_What the task asks_: Restate the lines exactly, starting at the line that contains "Viewport: 635px width, 542px" and finishing with the final line of the records.
=== Begin Enclosure ===
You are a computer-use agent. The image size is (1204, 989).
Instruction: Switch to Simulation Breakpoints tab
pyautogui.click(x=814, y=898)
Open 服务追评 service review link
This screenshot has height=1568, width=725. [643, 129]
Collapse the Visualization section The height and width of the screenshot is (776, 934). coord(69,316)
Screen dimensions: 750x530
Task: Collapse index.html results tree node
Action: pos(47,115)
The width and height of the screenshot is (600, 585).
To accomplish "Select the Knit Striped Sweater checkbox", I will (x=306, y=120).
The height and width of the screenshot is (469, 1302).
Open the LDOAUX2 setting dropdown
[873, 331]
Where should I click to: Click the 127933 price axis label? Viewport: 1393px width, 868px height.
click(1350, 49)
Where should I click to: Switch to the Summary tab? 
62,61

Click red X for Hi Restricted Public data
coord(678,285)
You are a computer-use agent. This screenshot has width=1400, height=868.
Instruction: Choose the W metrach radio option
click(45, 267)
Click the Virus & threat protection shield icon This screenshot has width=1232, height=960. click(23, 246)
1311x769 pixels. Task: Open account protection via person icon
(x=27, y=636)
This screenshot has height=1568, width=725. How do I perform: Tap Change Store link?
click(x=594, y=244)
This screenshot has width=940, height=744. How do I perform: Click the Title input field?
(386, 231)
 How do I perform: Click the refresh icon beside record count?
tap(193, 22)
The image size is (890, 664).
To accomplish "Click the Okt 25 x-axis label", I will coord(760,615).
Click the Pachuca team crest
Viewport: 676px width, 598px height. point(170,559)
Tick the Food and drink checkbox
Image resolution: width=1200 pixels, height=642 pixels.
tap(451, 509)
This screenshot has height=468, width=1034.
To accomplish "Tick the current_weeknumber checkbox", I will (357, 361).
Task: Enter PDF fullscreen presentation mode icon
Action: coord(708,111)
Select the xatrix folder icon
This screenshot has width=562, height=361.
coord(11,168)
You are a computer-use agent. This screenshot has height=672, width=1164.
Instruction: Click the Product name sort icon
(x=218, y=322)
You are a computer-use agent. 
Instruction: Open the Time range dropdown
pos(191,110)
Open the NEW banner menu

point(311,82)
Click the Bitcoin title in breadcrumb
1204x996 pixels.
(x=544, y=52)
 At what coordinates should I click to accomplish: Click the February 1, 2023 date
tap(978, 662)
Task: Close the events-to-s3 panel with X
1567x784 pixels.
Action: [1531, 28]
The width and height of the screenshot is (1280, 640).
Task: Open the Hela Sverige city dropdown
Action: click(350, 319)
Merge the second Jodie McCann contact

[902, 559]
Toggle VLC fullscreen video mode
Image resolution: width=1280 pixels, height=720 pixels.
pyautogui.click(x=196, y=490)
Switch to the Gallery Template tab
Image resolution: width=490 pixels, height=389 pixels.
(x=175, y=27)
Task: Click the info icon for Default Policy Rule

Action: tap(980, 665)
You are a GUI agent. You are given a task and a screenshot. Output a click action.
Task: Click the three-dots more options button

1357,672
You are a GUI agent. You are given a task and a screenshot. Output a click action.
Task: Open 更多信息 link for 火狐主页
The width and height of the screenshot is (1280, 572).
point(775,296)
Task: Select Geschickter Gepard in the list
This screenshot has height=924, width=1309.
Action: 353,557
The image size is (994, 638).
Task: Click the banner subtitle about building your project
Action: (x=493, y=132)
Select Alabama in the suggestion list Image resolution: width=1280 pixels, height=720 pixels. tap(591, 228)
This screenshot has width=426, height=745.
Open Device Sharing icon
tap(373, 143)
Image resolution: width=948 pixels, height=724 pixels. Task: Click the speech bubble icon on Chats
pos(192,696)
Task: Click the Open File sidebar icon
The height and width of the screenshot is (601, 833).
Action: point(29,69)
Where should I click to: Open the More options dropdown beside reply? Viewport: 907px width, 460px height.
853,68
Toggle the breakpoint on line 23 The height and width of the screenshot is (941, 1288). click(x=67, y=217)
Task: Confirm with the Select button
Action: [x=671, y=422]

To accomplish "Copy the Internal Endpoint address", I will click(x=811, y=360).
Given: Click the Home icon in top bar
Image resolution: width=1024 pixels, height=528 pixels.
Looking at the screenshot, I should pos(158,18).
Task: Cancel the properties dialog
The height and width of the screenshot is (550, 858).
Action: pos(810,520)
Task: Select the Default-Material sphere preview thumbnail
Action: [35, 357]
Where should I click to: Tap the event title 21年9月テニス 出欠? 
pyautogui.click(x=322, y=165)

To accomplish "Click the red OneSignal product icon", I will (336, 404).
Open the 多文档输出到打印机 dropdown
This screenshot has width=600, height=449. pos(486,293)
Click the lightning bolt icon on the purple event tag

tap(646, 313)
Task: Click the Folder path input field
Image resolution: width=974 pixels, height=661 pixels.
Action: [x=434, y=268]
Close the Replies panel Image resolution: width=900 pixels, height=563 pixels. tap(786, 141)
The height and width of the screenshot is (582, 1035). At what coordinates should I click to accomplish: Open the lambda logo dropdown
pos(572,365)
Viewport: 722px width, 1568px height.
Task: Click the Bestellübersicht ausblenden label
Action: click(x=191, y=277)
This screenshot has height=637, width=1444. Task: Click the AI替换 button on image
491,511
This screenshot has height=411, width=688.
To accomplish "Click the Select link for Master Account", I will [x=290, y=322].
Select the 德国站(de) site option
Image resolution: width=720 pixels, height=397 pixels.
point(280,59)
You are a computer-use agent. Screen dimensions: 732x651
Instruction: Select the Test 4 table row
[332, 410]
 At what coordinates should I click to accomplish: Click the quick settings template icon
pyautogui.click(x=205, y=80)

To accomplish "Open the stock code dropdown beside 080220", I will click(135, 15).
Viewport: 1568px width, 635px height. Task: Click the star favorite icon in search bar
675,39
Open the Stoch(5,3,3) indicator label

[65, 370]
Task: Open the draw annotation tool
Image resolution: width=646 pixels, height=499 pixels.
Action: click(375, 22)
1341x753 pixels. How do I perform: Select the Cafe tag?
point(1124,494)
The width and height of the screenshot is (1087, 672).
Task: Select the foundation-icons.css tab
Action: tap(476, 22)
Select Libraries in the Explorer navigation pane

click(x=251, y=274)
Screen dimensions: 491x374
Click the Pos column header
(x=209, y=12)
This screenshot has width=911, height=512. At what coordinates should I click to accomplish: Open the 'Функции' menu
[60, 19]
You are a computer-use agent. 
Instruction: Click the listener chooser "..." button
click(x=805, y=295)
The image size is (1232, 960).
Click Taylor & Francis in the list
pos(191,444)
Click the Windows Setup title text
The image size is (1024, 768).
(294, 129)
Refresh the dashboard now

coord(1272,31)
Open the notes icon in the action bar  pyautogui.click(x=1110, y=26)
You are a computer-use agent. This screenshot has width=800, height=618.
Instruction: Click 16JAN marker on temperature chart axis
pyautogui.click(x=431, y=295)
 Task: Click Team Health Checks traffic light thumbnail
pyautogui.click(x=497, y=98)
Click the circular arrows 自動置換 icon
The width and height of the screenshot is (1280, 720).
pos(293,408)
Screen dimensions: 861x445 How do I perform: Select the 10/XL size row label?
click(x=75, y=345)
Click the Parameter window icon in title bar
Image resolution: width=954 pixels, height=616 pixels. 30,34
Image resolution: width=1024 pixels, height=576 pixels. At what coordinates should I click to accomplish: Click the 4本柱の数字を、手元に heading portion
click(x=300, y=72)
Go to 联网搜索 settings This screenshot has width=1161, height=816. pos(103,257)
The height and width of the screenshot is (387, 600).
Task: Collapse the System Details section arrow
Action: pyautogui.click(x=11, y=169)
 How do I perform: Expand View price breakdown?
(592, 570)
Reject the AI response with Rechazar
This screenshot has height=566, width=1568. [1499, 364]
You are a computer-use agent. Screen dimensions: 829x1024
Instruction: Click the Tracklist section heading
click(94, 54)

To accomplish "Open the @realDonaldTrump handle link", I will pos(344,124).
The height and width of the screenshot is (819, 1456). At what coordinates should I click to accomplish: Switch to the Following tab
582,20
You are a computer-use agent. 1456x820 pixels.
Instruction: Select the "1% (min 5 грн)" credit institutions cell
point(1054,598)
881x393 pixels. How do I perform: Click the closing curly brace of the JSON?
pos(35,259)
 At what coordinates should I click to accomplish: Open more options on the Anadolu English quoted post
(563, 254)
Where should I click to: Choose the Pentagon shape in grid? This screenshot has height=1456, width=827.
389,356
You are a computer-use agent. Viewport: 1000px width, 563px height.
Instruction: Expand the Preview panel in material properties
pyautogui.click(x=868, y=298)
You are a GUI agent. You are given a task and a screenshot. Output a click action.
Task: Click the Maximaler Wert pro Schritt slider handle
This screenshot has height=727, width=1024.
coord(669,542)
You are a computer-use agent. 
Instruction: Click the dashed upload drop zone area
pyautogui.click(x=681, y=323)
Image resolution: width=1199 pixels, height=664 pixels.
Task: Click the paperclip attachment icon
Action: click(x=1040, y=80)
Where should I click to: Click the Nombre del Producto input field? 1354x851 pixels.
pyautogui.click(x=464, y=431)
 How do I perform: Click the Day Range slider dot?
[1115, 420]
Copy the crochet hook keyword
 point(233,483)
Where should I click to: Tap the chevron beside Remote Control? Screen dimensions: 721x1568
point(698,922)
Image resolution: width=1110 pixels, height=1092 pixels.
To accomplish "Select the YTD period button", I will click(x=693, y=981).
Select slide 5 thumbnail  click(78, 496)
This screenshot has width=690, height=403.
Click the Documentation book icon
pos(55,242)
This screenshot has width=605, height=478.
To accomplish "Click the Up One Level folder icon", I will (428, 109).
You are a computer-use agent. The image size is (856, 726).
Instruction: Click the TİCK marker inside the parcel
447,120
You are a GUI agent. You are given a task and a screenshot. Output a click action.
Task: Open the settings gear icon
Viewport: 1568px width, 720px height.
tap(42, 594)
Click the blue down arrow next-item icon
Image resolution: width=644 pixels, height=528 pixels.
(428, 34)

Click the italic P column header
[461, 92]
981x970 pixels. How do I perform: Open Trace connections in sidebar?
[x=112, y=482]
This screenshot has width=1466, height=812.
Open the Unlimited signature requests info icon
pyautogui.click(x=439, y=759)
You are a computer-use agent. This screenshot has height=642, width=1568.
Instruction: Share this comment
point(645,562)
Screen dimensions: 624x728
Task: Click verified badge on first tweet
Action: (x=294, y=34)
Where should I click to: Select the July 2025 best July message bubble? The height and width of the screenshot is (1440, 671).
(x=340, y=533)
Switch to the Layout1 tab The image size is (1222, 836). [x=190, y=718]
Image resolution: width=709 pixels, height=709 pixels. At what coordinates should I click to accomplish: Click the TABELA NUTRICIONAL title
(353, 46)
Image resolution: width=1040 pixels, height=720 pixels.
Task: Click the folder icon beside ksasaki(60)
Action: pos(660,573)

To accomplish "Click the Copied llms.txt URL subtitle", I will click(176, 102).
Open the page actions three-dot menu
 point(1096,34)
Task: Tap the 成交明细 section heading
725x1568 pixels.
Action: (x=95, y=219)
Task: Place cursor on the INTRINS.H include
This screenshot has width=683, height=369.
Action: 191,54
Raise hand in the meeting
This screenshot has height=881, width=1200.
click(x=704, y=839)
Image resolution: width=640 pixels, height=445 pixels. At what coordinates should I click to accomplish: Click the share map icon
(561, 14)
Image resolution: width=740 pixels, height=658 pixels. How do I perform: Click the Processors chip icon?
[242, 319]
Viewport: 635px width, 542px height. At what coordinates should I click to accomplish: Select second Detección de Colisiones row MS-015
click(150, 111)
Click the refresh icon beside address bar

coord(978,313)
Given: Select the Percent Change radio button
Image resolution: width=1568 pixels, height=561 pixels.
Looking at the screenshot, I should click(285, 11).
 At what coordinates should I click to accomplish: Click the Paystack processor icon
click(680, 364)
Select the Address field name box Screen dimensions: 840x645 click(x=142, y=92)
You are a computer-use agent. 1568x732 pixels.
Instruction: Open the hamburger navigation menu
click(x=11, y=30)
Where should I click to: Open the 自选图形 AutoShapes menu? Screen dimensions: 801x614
=== End Enclosure ===
_Answer to the problem_:
Viewport: 635px width, 542px height. At what coordinates should I click to accomplish: Select second Detección de Colisiones row MS-015
click(150, 111)
Click the refresh icon beside address bar

coord(978,313)
Given: Select the Percent Change radio button
Image resolution: width=1568 pixels, height=561 pixels.
Looking at the screenshot, I should click(285, 11).
 At what coordinates should I click to accomplish: Click the Paystack processor icon
click(680, 364)
Select the Address field name box Screen dimensions: 840x645 click(x=142, y=92)
You are a computer-use agent. 1568x732 pixels.
Instruction: Open the hamburger navigation menu
click(x=11, y=30)
Where should I click to: Open the 自选图形 AutoShapes menu? Screen dimensions: 801x614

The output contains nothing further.